As famílias felizes se parecem, mas as famílias infelizes, essas não – cada uma é infeliz à sua maneira. Josefina seguia bem esse panorama. Era casada, tinha filhos aos montes, terras a ponto de arder na vista, onde o sol não iluminava, e o Estado… bem, ele serviria para a garantia da liberdade para ter diversos filhos e da propriedade privada, tais quais Locke propunha há anos. Josefina tinha tudo aquilo que uma mulher precisava: procriação, comida e terra, o grande amor da vida de alguns. Ela era feliz.
Amélia não. Amélia propalava a quem quisesse ler, ouvir ou ver que não era feliz. Tinha contas a pagar, um marido imprestável e filhos que sugavam a sua alma com despesas infindáveis em escola, lazer, fonoaudióloga, professora de Ioga, futebol de salão e bonecas Baby alive que custavam os olhos da cara. Amélia chorava todas as noites como muitas outras mulheres por aí, afinal a infelicidade, em um mundo globalizado, já não era mais tão particular assim.
Amélia era a inestimável colega de trabalho de Josefina, que, apesar de ter terras e mais os absurdos de filho, ainda tinha um amor irreparável pelas suas joias, coleções para um só pescoço e um só par de orelhas.
Na semana do dia 22 de dezembro, pertinho do natal, Josefina anunciou que ia deixar o marido. E o deixou. Sem ao menos discutir a relação, deixou-o, cinco minutos depois. O marido tinha uma amante grávida e apaixonada, querendo que os filhos de Josefina passassem as festas com eles, em processo de divórcio e disposta a aceitar as ofertas da irritada ex-esposa. Josefina não tinha esses amores todos pela sua tão instituída família, como tivesse podido imaginar o caro leitor, então.
Em setembro do mesmo ano, pouco tempo antes, Amélia largara o marido, alegando as causas naturais da idade – ele não sabia mais afinar as cordas de seu violão, tampouco tocava com precisão mais que três acordes do instrumento de Amélia –, era, de fato, um cônjuge imprestável. Em outubro, Amélia saiu do emprego, deu a louca após pedir um período de recesso para resolver sua vida e engravidou.

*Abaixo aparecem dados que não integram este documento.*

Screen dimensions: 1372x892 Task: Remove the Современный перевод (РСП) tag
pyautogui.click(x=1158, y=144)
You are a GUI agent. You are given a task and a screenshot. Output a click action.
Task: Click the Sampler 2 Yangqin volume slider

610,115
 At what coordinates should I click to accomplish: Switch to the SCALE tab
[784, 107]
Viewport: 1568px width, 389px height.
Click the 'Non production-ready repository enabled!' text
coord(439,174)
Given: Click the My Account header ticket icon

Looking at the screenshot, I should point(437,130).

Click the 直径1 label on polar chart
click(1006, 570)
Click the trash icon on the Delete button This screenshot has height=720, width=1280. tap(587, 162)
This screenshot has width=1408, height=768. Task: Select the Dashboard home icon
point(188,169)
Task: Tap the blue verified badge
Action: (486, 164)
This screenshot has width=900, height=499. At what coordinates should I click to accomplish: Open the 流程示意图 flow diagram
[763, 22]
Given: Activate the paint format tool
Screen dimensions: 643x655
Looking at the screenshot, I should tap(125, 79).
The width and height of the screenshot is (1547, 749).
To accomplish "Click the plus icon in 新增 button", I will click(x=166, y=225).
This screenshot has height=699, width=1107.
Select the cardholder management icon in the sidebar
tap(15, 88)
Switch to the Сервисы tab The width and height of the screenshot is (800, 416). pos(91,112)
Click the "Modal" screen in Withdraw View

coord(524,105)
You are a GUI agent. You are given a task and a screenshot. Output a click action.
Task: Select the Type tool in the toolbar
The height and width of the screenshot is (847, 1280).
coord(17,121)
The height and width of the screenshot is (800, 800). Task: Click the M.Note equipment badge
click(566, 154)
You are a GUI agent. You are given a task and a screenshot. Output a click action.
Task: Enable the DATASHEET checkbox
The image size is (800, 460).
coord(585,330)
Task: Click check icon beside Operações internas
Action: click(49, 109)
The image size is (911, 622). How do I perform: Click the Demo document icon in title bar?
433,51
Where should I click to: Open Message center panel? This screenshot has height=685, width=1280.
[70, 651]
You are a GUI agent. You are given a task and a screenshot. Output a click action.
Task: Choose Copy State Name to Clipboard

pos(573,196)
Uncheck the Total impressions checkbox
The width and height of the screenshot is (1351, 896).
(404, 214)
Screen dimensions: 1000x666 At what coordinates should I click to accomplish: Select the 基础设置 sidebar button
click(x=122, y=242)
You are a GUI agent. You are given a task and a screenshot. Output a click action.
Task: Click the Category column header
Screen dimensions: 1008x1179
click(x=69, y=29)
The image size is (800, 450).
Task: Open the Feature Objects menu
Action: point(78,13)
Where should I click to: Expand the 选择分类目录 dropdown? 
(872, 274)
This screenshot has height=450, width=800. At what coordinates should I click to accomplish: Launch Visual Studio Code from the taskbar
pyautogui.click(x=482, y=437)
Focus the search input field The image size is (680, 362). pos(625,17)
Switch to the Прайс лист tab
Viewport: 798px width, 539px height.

Josefina logo descobriu a inversão de papéis, deixou os inúmeros filhos com o pai, tomou metade das propriedades privadas do marido, na divisão de bens, incluindo casas com piscina, mansões na serra e um lote ou dois de rebanhos, viajou para as Maldivas e começou a ser feliz, à sua maneira, fora das responsabilidades sociais e delegações familiares.
Amélia, que então tinha experimentado a infelicidade de um marido negligente quanto às obrigações maritais, filhos caros, passou a ser sustentada pelo amante, comer do bom e do melhor, a chegar a orgasmos múltiplos todos os dias, alcançando, pois, a tão esperada felicidade.
Com o tempo, Amélia viu que a felicidade constante não era lá essas coisas e que tinha sido infeliz em todas as famílias pelas quais havia passado, e que fora especialmente infeliz, a seu tempo, do seu jeito, da sua maneira.